WHAT TO WORK ON ▸
Write out the stretch of lines below that begins at the line with "Image resolution: width=227" and ends at the line with "You are a computer-use agent. Screen", including both, exactly as given and nothing more.

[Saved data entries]
+++
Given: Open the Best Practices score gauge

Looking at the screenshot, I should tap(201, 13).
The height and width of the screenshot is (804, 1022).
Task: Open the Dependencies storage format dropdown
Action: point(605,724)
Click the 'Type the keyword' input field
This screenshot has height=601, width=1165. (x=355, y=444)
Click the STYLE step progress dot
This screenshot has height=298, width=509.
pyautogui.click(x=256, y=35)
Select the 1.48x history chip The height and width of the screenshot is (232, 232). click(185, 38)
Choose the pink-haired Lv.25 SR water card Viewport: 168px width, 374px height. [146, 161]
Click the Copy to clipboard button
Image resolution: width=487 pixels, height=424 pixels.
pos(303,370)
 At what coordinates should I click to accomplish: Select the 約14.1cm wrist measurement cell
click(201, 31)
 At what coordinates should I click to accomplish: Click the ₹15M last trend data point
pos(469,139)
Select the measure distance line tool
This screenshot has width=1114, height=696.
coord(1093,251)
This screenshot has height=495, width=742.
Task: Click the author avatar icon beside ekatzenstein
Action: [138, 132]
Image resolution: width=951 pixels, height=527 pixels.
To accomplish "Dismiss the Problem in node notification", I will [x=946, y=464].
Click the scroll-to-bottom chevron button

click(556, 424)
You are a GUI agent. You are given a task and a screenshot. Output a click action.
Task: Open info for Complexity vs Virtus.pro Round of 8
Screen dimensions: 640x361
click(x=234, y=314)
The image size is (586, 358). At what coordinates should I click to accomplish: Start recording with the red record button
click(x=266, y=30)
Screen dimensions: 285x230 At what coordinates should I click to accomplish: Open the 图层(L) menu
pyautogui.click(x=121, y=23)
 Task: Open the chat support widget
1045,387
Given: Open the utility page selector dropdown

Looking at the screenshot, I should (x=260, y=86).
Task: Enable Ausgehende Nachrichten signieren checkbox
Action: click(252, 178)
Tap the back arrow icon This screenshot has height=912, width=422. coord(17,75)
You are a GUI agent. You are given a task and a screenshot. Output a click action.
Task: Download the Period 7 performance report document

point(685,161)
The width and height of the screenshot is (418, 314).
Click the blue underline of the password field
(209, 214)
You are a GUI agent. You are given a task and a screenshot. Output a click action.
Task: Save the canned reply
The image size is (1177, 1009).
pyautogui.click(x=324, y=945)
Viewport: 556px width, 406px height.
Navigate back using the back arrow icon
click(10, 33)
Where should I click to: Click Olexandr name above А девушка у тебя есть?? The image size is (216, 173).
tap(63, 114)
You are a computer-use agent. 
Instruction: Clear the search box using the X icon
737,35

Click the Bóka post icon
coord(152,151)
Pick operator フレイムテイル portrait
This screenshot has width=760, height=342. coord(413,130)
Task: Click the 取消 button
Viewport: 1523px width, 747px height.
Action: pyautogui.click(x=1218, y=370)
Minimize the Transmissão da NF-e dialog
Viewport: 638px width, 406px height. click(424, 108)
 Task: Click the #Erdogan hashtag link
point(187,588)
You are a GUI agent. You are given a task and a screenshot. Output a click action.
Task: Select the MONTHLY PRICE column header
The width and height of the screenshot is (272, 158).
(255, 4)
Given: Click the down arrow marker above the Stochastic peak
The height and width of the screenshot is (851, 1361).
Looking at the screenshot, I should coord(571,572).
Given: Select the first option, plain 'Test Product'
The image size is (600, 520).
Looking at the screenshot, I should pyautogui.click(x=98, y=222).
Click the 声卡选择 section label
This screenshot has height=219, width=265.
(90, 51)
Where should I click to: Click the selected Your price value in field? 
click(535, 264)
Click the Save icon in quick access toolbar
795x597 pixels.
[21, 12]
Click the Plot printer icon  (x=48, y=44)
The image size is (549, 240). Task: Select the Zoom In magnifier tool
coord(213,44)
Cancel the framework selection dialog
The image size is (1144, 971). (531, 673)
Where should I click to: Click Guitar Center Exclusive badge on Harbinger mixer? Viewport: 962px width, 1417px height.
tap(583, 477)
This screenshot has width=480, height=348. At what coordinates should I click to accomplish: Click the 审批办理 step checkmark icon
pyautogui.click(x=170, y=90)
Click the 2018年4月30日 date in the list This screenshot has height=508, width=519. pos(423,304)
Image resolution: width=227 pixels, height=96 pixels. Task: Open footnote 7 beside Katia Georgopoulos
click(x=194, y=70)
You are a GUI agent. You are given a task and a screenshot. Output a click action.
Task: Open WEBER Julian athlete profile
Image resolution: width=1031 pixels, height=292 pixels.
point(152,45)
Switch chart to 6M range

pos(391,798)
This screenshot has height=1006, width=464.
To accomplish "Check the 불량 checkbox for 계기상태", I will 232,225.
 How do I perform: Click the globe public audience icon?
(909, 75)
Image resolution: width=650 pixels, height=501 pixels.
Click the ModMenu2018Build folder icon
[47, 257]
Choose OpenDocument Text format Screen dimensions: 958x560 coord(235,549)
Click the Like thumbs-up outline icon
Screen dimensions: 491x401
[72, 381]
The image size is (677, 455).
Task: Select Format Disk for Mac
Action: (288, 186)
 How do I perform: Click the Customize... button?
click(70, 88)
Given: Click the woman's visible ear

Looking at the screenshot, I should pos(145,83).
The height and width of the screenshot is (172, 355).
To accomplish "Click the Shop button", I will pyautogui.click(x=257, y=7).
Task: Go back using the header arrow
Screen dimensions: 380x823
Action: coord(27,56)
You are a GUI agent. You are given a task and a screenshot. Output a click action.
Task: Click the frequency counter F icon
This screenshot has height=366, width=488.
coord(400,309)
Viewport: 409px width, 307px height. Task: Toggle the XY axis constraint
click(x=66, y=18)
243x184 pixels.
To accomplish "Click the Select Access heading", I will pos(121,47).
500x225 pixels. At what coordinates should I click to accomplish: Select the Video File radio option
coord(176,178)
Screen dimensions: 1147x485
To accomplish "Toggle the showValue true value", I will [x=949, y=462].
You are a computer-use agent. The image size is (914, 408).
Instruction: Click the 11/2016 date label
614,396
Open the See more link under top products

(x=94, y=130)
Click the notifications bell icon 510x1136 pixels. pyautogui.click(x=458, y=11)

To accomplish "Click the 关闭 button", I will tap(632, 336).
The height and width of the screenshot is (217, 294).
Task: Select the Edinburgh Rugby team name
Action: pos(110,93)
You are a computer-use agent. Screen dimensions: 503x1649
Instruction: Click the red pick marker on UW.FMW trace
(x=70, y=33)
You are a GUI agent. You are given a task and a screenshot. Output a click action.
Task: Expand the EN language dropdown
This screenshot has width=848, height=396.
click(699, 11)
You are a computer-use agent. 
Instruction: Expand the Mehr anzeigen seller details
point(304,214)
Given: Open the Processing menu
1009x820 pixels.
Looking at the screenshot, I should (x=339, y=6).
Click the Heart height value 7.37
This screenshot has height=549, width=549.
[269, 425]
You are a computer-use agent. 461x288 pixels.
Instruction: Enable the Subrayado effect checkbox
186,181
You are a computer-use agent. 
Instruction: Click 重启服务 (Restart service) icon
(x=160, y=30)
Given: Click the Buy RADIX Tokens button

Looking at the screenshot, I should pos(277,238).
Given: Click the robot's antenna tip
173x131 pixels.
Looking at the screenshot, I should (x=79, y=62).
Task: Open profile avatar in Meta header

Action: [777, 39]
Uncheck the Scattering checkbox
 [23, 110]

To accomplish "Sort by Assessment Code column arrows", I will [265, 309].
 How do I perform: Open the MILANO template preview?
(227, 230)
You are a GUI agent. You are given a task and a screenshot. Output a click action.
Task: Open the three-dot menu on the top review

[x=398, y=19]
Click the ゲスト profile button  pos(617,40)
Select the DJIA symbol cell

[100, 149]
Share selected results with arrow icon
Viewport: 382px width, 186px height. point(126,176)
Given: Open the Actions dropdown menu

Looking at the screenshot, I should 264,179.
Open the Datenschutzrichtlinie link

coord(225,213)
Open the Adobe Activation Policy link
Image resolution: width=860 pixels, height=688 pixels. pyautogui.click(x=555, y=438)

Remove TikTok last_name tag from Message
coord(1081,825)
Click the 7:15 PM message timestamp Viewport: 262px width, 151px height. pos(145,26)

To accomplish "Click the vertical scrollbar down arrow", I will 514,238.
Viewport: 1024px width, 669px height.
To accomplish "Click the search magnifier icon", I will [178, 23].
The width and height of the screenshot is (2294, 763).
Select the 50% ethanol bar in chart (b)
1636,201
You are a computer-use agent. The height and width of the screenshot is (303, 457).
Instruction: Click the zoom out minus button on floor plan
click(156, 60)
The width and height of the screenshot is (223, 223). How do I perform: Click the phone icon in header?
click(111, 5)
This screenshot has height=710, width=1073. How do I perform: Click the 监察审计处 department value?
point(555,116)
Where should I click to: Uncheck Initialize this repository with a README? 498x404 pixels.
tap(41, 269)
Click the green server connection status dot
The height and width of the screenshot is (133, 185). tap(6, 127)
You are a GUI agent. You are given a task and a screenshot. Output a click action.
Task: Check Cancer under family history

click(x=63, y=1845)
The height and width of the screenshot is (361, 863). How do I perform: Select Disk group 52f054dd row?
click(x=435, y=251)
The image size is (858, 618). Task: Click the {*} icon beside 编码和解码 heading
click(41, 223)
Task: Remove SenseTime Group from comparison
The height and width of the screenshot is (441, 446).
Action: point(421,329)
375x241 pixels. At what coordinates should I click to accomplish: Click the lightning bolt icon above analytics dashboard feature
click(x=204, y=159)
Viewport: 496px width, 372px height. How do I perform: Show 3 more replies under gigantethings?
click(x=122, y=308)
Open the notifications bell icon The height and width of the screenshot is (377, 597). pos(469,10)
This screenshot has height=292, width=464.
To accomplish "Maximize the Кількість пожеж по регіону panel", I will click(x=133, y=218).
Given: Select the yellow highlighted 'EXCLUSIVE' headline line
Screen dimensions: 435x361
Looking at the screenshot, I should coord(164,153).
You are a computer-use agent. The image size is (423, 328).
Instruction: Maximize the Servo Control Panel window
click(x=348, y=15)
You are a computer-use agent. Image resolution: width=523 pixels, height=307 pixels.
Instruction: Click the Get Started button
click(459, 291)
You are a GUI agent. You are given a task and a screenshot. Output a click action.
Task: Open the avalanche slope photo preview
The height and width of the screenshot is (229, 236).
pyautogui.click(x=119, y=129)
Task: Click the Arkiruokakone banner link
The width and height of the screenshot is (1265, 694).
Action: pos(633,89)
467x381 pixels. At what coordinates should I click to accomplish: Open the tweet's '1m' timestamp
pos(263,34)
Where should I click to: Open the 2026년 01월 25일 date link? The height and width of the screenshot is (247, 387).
+++
RESPONSE TO THE TASK ▸
Image resolution: width=227 pixels, height=96 pixels. Task: Open footnote 7 beside Katia Georgopoulos
click(x=194, y=70)
You are a GUI agent. You are given a task and a screenshot. Output a click action.
Task: Open WEBER Julian athlete profile
Image resolution: width=1031 pixels, height=292 pixels.
point(152,45)
Switch chart to 6M range

pos(391,798)
This screenshot has height=1006, width=464.
To accomplish "Check the 불량 checkbox for 계기상태", I will 232,225.
 How do I perform: Click the globe public audience icon?
(909, 75)
Image resolution: width=650 pixels, height=501 pixels.
Click the ModMenu2018Build folder icon
[47, 257]
Choose OpenDocument Text format Screen dimensions: 958x560 coord(235,549)
Click the Like thumbs-up outline icon
Screen dimensions: 491x401
[72, 381]
The image size is (677, 455).
Task: Select Format Disk for Mac
Action: (288, 186)
 How do I perform: Click the Customize... button?
click(70, 88)
Given: Click the woman's visible ear

Looking at the screenshot, I should pos(145,83).
The height and width of the screenshot is (172, 355).
To accomplish "Click the Shop button", I will pyautogui.click(x=257, y=7).
Task: Go back using the header arrow
Screen dimensions: 380x823
Action: coord(27,56)
You are a GUI agent. You are given a task and a screenshot. Output a click action.
Task: Click the frequency counter F icon
This screenshot has height=366, width=488.
coord(400,309)
Viewport: 409px width, 307px height. Task: Toggle the XY axis constraint
click(x=66, y=18)
243x184 pixels.
To accomplish "Click the Select Access heading", I will pos(121,47).
500x225 pixels. At what coordinates should I click to accomplish: Select the Video File radio option
coord(176,178)
Screen dimensions: 1147x485
To accomplish "Toggle the showValue true value", I will [x=949, y=462].
You are a computer-use agent. The image size is (914, 408).
Instruction: Click the 11/2016 date label
614,396
Open the See more link under top products

(x=94, y=130)
Click the notifications bell icon 510x1136 pixels. pyautogui.click(x=458, y=11)

To accomplish "Click the 关闭 button", I will tap(632, 336).
The height and width of the screenshot is (217, 294).
Task: Select the Edinburgh Rugby team name
Action: pos(110,93)
You are a computer-use agent. Screen dimensions: 503x1649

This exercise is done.